» **TASK BRIEF**
Where the word "toolbar" occurs in a line of the listing, please copy the line.

» **LISTED ENTRIES**
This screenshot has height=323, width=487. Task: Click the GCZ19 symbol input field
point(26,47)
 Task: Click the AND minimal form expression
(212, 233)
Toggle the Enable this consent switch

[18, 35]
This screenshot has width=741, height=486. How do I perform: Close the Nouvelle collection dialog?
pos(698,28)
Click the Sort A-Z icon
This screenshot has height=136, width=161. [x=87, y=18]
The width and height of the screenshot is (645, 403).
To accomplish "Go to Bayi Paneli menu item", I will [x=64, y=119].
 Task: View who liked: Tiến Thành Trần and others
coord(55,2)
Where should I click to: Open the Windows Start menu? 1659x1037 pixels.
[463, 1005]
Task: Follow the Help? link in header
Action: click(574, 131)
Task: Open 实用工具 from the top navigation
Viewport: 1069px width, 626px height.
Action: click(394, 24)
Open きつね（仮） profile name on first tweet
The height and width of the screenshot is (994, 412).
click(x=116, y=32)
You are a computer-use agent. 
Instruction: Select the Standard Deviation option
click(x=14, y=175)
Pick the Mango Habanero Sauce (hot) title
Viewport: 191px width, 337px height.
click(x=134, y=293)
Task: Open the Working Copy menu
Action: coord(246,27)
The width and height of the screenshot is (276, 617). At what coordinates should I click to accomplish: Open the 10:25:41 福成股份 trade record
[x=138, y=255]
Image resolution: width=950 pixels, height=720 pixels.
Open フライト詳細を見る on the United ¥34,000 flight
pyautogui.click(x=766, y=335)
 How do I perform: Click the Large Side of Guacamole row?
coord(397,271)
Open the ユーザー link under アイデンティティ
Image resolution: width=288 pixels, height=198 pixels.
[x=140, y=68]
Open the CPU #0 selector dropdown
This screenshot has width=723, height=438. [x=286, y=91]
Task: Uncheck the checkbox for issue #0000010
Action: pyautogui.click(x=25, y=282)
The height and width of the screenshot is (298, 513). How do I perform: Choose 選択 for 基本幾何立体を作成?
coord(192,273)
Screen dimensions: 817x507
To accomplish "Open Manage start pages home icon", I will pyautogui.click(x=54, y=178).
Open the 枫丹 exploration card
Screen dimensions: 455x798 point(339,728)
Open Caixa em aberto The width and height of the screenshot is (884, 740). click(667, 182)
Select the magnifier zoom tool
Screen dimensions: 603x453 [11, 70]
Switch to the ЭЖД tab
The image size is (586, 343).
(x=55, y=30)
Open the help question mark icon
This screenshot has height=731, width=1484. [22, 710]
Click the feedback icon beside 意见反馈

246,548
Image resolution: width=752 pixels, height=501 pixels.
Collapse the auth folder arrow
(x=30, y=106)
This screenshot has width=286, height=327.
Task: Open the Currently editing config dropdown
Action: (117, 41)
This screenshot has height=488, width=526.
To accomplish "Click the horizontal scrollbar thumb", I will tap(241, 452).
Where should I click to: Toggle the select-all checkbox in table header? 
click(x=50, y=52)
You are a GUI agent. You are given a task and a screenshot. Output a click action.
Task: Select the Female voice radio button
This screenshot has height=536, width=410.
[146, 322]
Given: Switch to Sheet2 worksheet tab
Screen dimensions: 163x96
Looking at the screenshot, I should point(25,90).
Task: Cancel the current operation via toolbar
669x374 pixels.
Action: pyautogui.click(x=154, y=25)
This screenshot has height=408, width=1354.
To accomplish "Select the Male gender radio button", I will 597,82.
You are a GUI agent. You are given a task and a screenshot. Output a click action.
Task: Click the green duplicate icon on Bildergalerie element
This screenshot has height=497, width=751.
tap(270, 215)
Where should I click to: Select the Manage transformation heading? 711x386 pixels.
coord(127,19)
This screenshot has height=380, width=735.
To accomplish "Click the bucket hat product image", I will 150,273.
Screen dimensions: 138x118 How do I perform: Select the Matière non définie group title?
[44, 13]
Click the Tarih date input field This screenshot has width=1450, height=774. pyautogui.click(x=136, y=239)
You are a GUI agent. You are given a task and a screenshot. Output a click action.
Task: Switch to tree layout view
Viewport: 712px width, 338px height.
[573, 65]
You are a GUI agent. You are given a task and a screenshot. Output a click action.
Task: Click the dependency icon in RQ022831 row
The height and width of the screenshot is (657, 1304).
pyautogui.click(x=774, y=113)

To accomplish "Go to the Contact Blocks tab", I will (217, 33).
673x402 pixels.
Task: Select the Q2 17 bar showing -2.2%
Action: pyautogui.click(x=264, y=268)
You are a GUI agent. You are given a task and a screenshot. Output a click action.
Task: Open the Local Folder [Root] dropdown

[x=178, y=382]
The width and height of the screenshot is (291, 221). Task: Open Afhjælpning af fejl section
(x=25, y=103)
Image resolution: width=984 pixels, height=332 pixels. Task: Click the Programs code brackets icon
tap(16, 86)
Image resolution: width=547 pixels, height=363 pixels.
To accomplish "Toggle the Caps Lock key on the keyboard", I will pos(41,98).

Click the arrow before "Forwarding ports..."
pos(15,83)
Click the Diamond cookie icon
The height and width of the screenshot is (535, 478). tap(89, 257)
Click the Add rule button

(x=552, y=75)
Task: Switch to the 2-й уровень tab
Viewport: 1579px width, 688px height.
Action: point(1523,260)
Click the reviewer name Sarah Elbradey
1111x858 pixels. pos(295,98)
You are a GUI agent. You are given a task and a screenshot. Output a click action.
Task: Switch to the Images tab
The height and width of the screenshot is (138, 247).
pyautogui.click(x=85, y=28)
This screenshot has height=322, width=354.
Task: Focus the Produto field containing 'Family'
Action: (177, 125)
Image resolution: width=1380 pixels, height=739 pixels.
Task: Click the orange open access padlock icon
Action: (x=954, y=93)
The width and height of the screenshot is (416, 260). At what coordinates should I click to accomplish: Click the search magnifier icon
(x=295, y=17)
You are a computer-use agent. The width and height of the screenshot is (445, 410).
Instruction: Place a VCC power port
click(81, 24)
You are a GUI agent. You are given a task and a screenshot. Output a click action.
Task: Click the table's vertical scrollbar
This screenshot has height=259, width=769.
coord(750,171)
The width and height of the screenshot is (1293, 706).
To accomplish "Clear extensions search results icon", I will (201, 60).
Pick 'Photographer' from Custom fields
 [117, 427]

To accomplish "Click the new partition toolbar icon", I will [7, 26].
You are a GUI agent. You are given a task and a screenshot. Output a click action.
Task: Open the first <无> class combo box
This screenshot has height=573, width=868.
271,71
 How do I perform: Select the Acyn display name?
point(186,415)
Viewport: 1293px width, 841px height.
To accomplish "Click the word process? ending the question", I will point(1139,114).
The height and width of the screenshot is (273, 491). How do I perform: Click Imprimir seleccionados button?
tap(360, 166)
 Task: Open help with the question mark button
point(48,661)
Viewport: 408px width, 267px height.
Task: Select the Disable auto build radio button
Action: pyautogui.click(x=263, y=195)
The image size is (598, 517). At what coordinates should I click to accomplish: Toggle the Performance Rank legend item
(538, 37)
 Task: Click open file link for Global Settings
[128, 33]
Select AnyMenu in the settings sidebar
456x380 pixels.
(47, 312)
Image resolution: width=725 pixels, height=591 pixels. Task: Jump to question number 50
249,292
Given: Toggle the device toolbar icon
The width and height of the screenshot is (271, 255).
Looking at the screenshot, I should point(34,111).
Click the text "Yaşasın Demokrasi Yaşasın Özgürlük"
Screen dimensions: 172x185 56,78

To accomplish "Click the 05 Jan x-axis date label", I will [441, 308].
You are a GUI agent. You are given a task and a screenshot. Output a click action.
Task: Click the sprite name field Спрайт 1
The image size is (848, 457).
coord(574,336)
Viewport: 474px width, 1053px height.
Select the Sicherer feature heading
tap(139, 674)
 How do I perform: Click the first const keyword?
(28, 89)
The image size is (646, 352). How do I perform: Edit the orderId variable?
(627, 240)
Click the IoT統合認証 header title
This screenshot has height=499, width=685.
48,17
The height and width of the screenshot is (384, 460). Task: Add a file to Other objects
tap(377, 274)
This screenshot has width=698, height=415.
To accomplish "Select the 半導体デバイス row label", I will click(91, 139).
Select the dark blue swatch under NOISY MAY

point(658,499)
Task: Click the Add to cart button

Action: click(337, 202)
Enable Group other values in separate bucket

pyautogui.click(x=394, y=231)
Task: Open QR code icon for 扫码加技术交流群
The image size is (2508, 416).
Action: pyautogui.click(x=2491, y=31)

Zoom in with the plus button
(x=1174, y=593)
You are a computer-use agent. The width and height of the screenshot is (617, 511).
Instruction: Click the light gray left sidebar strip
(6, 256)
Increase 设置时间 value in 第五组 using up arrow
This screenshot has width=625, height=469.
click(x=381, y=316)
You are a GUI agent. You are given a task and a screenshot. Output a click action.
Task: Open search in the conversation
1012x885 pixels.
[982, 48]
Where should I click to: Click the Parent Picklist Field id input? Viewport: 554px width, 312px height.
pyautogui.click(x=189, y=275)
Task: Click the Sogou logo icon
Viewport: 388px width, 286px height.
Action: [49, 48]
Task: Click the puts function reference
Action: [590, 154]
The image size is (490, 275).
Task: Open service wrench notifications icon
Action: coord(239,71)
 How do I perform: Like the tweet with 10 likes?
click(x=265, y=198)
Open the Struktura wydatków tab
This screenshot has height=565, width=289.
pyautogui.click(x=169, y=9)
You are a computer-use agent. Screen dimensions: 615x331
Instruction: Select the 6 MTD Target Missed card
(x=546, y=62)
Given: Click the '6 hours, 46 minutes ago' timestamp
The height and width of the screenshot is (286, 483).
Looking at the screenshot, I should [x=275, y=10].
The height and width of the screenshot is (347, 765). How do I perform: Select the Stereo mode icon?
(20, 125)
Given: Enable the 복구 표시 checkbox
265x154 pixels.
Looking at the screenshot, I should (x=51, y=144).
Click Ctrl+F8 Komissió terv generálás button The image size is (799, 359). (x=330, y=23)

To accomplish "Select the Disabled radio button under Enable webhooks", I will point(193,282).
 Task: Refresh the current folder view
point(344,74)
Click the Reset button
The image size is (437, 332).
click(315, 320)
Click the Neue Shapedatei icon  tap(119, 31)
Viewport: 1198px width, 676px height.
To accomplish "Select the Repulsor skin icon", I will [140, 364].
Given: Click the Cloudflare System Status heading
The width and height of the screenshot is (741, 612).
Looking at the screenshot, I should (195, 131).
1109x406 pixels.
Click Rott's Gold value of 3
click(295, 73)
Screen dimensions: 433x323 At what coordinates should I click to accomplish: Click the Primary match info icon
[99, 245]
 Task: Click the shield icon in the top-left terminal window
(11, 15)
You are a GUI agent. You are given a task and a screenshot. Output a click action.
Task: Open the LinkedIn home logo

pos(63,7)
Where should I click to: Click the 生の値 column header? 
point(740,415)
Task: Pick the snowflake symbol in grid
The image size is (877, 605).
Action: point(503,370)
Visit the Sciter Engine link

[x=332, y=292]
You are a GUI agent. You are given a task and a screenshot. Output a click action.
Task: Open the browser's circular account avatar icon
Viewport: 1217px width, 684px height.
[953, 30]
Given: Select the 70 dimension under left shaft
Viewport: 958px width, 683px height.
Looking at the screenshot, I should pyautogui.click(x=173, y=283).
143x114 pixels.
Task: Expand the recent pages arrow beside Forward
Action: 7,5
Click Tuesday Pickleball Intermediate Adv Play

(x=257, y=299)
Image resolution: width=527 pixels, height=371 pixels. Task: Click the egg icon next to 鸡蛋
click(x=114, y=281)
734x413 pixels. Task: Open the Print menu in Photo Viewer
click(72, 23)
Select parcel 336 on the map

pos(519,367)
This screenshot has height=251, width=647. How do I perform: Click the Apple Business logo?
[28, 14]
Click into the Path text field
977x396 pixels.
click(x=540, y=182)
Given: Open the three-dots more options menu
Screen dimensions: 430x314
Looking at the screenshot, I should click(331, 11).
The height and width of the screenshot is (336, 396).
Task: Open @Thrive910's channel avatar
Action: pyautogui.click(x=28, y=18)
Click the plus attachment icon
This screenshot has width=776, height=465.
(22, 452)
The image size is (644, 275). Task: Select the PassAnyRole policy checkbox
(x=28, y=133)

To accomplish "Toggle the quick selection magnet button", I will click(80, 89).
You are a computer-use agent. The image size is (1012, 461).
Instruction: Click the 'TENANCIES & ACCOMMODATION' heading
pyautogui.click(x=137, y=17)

» **FINISHED EXERCISE**
Task: Cancel the current operation via toolbar
To accomplish "Click the new partition toolbar icon", I will [7, 26].
Given: Toggle the device toolbar icon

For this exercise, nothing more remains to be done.